**Problem to solve:** Reproduce the data in its entirety, exactly as written.

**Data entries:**
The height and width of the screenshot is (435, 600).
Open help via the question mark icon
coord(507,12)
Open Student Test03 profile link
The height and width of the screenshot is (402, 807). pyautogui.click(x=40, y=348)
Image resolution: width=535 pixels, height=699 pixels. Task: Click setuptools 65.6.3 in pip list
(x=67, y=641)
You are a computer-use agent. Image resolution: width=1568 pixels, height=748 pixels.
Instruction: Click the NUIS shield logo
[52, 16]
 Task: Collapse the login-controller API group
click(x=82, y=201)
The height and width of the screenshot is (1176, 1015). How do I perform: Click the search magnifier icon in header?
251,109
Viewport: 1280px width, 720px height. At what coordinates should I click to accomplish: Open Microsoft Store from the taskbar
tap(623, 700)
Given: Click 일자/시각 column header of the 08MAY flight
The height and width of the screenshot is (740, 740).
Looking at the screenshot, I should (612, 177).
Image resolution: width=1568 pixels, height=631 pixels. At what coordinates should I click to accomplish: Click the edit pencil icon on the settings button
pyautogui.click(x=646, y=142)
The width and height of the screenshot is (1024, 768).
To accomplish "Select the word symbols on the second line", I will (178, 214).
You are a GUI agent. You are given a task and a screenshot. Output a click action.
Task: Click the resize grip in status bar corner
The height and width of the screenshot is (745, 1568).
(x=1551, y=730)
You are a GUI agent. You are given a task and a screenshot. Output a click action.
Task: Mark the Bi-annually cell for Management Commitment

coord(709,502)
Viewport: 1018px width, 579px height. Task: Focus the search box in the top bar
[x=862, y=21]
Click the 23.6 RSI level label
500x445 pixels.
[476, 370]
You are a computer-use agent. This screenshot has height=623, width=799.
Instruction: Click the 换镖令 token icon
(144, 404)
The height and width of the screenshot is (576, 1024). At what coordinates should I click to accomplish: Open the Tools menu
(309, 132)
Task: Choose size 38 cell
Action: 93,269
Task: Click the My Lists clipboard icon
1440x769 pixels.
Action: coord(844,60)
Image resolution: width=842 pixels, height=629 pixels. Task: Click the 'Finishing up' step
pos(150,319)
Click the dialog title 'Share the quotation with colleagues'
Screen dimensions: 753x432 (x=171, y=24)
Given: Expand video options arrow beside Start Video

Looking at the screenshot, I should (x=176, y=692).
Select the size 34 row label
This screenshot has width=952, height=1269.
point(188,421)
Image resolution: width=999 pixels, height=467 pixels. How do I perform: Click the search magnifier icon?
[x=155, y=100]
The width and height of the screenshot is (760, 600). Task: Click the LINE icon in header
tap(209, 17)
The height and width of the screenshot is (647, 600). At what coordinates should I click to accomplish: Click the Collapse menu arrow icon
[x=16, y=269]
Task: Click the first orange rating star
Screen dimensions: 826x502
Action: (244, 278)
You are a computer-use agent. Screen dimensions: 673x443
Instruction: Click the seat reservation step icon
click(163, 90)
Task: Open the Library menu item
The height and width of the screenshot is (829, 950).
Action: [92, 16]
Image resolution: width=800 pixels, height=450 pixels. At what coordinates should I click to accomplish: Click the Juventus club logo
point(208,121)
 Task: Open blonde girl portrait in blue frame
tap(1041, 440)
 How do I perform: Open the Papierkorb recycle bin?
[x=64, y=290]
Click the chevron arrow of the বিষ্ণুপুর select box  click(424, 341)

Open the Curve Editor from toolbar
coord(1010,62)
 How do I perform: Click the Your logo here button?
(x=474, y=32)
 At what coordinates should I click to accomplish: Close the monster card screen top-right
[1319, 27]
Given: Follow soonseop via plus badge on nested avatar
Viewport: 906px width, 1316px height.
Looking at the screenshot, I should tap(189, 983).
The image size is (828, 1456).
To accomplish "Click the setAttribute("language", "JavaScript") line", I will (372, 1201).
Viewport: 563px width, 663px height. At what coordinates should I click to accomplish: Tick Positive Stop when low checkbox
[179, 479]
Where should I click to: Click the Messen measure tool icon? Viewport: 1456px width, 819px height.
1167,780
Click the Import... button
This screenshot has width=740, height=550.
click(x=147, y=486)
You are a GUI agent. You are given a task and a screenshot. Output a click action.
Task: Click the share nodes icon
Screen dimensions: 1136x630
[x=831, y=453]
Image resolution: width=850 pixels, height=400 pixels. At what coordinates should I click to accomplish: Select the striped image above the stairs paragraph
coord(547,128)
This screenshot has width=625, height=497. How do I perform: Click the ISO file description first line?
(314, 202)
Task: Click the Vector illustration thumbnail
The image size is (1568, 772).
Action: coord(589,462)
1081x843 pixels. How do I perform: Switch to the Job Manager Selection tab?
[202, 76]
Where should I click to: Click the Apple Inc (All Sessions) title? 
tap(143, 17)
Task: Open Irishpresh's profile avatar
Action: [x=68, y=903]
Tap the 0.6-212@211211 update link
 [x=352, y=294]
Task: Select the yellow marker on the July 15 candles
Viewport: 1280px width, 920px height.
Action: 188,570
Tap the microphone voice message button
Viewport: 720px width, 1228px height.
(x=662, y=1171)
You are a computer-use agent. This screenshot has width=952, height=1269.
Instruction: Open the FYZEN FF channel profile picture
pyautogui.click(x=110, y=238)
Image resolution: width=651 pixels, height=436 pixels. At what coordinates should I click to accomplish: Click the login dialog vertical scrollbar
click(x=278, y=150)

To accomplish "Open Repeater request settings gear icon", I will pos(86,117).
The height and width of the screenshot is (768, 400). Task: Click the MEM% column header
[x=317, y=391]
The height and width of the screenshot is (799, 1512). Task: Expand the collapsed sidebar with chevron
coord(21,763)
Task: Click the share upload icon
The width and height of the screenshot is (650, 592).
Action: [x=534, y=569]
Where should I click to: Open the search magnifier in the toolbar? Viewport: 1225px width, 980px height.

**The completed task:**
The height and width of the screenshot is (435, 600).
Open help via the question mark icon
coord(507,12)
Open Student Test03 profile link
The height and width of the screenshot is (402, 807). pyautogui.click(x=40, y=348)
Image resolution: width=535 pixels, height=699 pixels. Task: Click setuptools 65.6.3 in pip list
(x=67, y=641)
You are a computer-use agent. Image resolution: width=1568 pixels, height=748 pixels.
Instruction: Click the NUIS shield logo
[52, 16]
 Task: Collapse the login-controller API group
click(x=82, y=201)
The height and width of the screenshot is (1176, 1015). How do I perform: Click the search magnifier icon in header?
251,109
Viewport: 1280px width, 720px height. At what coordinates should I click to accomplish: Open Microsoft Store from the taskbar
tap(623, 700)
Given: Click 일자/시각 column header of the 08MAY flight
The height and width of the screenshot is (740, 740).
Looking at the screenshot, I should (612, 177).
Image resolution: width=1568 pixels, height=631 pixels. At what coordinates should I click to accomplish: Click the edit pencil icon on the settings button
pyautogui.click(x=646, y=142)
The width and height of the screenshot is (1024, 768).
To accomplish "Select the word symbols on the second line", I will (178, 214).
You are a GUI agent. You are given a task and a screenshot. Output a click action.
Task: Click the resize grip in status bar corner
The height and width of the screenshot is (745, 1568).
(x=1551, y=730)
You are a GUI agent. You are given a task and a screenshot. Output a click action.
Task: Mark the Bi-annually cell for Management Commitment

coord(709,502)
Viewport: 1018px width, 579px height. Task: Focus the search box in the top bar
[x=862, y=21]
Click the 23.6 RSI level label
500x445 pixels.
[476, 370]
You are a computer-use agent. This screenshot has height=623, width=799.
Instruction: Click the 换镖令 token icon
(144, 404)
The height and width of the screenshot is (576, 1024). At what coordinates should I click to accomplish: Open the Tools menu
(309, 132)
Task: Choose size 38 cell
Action: 93,269
Task: Click the My Lists clipboard icon
1440x769 pixels.
Action: coord(844,60)
Image resolution: width=842 pixels, height=629 pixels. Task: Click the 'Finishing up' step
pos(150,319)
Click the dialog title 'Share the quotation with colleagues'
Screen dimensions: 753x432 (x=171, y=24)
Given: Expand video options arrow beside Start Video

Looking at the screenshot, I should (x=176, y=692).
Select the size 34 row label
This screenshot has width=952, height=1269.
point(188,421)
Image resolution: width=999 pixels, height=467 pixels. How do I perform: Click the search magnifier icon?
[x=155, y=100]
The width and height of the screenshot is (760, 600). Task: Click the LINE icon in header
tap(209, 17)
The height and width of the screenshot is (647, 600). At what coordinates should I click to accomplish: Click the Collapse menu arrow icon
[x=16, y=269]
Task: Click the first orange rating star
Screen dimensions: 826x502
Action: (244, 278)
You are a computer-use agent. Screen dimensions: 673x443
Instruction: Click the seat reservation step icon
click(163, 90)
Task: Open the Library menu item
The height and width of the screenshot is (829, 950).
Action: [92, 16]
Image resolution: width=800 pixels, height=450 pixels. At what coordinates should I click to accomplish: Click the Juventus club logo
point(208,121)
 Task: Open blonde girl portrait in blue frame
tap(1041, 440)
 How do I perform: Open the Papierkorb recycle bin?
[x=64, y=290]
Click the chevron arrow of the বিষ্ণুপুর select box  click(424, 341)

Open the Curve Editor from toolbar
coord(1010,62)
 How do I perform: Click the Your logo here button?
(x=474, y=32)
 At what coordinates should I click to accomplish: Close the monster card screen top-right
[1319, 27]
Given: Follow soonseop via plus badge on nested avatar
Viewport: 906px width, 1316px height.
Looking at the screenshot, I should tap(189, 983).
The image size is (828, 1456).
To accomplish "Click the setAttribute("language", "JavaScript") line", I will (372, 1201).
Viewport: 563px width, 663px height. At what coordinates should I click to accomplish: Tick Positive Stop when low checkbox
[179, 479]
Where should I click to: Click the Messen measure tool icon? Viewport: 1456px width, 819px height.
1167,780
Click the Import... button
This screenshot has width=740, height=550.
click(x=147, y=486)
You are a GUI agent. You are given a task and a screenshot. Output a click action.
Task: Click the share nodes icon
Screen dimensions: 1136x630
[x=831, y=453]
Image resolution: width=850 pixels, height=400 pixels. At what coordinates should I click to accomplish: Select the striped image above the stairs paragraph
coord(547,128)
This screenshot has width=625, height=497. How do I perform: Click the ISO file description first line?
(314, 202)
Task: Click the Vector illustration thumbnail
The image size is (1568, 772).
Action: coord(589,462)
1081x843 pixels. How do I perform: Switch to the Job Manager Selection tab?
[202, 76]
Where should I click to: Click the Apple Inc (All Sessions) title? 
tap(143, 17)
Task: Open Irishpresh's profile avatar
Action: [x=68, y=903]
Tap the 0.6-212@211211 update link
 [x=352, y=294]
Task: Select the yellow marker on the July 15 candles
Viewport: 1280px width, 920px height.
Action: 188,570
Tap the microphone voice message button
Viewport: 720px width, 1228px height.
(x=662, y=1171)
You are a computer-use agent. This screenshot has width=952, height=1269.
Instruction: Open the FYZEN FF channel profile picture
pyautogui.click(x=110, y=238)
Image resolution: width=651 pixels, height=436 pixels. At what coordinates should I click to accomplish: Click the login dialog vertical scrollbar
click(x=278, y=150)

To accomplish "Open Repeater request settings gear icon", I will pos(86,117).
The height and width of the screenshot is (768, 400). Task: Click the MEM% column header
[x=317, y=391]
The height and width of the screenshot is (799, 1512). Task: Expand the collapsed sidebar with chevron
coord(21,763)
Task: Click the share upload icon
The width and height of the screenshot is (650, 592).
Action: [x=534, y=569]
Where should I click to: Open the search magnifier in the toolbar? Viewport: 1225px width, 980px height.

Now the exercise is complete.